Data listing below:

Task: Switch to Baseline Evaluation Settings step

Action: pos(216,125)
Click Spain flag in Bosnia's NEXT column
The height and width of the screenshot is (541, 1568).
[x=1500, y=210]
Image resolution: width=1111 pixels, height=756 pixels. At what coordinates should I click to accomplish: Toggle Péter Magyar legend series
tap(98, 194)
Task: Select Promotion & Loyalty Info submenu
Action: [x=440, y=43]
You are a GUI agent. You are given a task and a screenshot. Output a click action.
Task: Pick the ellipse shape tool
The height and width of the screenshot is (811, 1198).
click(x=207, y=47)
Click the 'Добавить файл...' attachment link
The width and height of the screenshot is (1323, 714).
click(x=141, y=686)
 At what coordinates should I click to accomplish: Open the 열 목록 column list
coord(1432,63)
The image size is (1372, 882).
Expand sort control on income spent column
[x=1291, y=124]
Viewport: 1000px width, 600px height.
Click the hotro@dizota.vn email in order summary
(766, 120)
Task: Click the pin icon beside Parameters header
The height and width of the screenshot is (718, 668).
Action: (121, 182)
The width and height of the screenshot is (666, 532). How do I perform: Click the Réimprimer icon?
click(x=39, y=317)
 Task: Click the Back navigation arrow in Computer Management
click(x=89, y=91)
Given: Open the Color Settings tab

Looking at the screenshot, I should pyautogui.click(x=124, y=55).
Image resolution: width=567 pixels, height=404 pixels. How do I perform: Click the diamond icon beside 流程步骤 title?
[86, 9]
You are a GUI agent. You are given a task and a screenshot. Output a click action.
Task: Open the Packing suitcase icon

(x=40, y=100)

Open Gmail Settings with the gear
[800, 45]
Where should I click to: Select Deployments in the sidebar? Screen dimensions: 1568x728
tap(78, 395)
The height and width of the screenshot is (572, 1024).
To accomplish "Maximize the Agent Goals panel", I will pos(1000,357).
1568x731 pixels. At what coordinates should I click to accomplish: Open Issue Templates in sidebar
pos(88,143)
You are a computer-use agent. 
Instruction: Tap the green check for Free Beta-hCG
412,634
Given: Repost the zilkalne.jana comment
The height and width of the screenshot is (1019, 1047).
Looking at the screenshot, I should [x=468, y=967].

End of Data listing.

▶ _Aim of the task_
Output all of the data exactly.

▶ _Expected output_
Task: Switch to Baseline Evaluation Settings step

Action: pos(216,125)
Click Spain flag in Bosnia's NEXT column
The height and width of the screenshot is (541, 1568).
[x=1500, y=210]
Image resolution: width=1111 pixels, height=756 pixels. At what coordinates should I click to accomplish: Toggle Péter Magyar legend series
tap(98, 194)
Task: Select Promotion & Loyalty Info submenu
Action: [x=440, y=43]
You are a GUI agent. You are given a task and a screenshot. Output a click action.
Task: Pick the ellipse shape tool
The height and width of the screenshot is (811, 1198).
click(x=207, y=47)
Click the 'Добавить файл...' attachment link
The width and height of the screenshot is (1323, 714).
click(x=141, y=686)
 At what coordinates should I click to accomplish: Open the 열 목록 column list
coord(1432,63)
The image size is (1372, 882).
Expand sort control on income spent column
[x=1291, y=124]
Viewport: 1000px width, 600px height.
Click the hotro@dizota.vn email in order summary
(766, 120)
Task: Click the pin icon beside Parameters header
The height and width of the screenshot is (718, 668).
Action: (121, 182)
The width and height of the screenshot is (666, 532). How do I perform: Click the Réimprimer icon?
click(x=39, y=317)
 Task: Click the Back navigation arrow in Computer Management
click(x=89, y=91)
Given: Open the Color Settings tab

Looking at the screenshot, I should pyautogui.click(x=124, y=55).
Image resolution: width=567 pixels, height=404 pixels. How do I perform: Click the diamond icon beside 流程步骤 title?
[86, 9]
You are a GUI agent. You are given a task and a screenshot. Output a click action.
Task: Open the Packing suitcase icon

(x=40, y=100)

Open Gmail Settings with the gear
[800, 45]
Where should I click to: Select Deployments in the sidebar? Screen dimensions: 1568x728
tap(78, 395)
The height and width of the screenshot is (572, 1024).
To accomplish "Maximize the Agent Goals panel", I will pos(1000,357).
1568x731 pixels. At what coordinates should I click to accomplish: Open Issue Templates in sidebar
pos(88,143)
You are a computer-use agent. 
Instruction: Tap the green check for Free Beta-hCG
412,634
Given: Repost the zilkalne.jana comment
The height and width of the screenshot is (1019, 1047).
Looking at the screenshot, I should [x=468, y=967].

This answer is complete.